> WHAT THE TASK REQUIRES
Work through the data and say how many lines contain "agent". The number alone is the answer.

> THE INPUT

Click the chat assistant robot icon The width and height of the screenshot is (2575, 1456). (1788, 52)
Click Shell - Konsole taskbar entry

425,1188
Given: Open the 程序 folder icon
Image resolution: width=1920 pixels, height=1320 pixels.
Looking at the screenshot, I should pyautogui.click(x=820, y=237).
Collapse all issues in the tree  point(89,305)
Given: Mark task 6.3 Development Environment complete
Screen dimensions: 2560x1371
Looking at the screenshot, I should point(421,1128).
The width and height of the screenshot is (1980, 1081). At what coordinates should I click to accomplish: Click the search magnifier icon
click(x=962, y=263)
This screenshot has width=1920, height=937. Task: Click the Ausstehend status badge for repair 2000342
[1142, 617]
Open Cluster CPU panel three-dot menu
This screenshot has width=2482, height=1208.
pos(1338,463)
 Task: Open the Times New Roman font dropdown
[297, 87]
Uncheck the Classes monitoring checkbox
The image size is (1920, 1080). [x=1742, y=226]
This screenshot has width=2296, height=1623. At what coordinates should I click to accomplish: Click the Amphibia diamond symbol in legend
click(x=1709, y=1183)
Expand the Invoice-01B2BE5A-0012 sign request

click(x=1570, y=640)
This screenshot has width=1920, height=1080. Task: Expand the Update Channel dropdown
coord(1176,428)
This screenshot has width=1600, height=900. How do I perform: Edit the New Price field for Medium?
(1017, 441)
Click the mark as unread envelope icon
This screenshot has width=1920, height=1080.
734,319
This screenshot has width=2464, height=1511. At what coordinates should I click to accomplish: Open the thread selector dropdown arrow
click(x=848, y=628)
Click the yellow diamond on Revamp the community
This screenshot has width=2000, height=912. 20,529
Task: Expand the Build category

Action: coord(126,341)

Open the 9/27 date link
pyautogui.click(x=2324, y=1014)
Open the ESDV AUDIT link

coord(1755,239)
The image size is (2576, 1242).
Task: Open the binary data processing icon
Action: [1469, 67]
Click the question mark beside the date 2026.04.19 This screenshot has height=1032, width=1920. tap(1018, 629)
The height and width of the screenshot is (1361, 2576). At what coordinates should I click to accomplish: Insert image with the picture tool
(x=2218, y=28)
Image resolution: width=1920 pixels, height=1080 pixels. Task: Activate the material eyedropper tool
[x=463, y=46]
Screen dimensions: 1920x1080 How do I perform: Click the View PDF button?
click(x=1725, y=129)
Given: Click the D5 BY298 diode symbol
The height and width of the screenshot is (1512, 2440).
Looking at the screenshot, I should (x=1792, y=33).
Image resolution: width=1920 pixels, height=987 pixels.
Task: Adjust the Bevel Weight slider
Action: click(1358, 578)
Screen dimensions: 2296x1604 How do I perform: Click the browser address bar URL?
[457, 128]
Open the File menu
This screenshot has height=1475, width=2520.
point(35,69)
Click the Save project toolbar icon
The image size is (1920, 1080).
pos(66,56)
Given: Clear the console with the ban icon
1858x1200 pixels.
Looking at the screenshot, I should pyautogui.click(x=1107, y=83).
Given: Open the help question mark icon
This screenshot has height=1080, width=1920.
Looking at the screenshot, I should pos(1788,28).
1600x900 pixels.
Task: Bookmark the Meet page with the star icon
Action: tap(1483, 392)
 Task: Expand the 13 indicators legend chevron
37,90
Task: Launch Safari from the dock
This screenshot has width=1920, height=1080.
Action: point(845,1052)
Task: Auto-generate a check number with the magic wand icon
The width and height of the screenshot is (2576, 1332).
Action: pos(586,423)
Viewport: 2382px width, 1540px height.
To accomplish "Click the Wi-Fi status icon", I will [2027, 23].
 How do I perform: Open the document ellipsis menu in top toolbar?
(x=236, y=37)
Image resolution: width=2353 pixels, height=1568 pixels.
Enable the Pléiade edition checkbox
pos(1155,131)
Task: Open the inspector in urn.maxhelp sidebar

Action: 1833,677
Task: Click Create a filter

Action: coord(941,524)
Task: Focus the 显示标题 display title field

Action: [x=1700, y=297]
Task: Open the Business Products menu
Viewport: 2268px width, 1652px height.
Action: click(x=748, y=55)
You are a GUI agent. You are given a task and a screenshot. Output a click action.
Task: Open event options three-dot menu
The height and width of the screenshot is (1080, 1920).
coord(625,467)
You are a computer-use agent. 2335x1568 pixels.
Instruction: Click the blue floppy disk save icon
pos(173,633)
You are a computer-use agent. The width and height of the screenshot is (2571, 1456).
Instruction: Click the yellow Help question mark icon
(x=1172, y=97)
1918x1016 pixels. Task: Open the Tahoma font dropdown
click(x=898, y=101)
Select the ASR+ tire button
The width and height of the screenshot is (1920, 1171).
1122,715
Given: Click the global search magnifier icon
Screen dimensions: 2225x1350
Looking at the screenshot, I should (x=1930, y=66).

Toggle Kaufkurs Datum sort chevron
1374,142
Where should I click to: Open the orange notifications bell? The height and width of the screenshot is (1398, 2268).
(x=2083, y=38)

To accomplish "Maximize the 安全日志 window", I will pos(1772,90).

> RESPONSE TO THE EXERCISE
3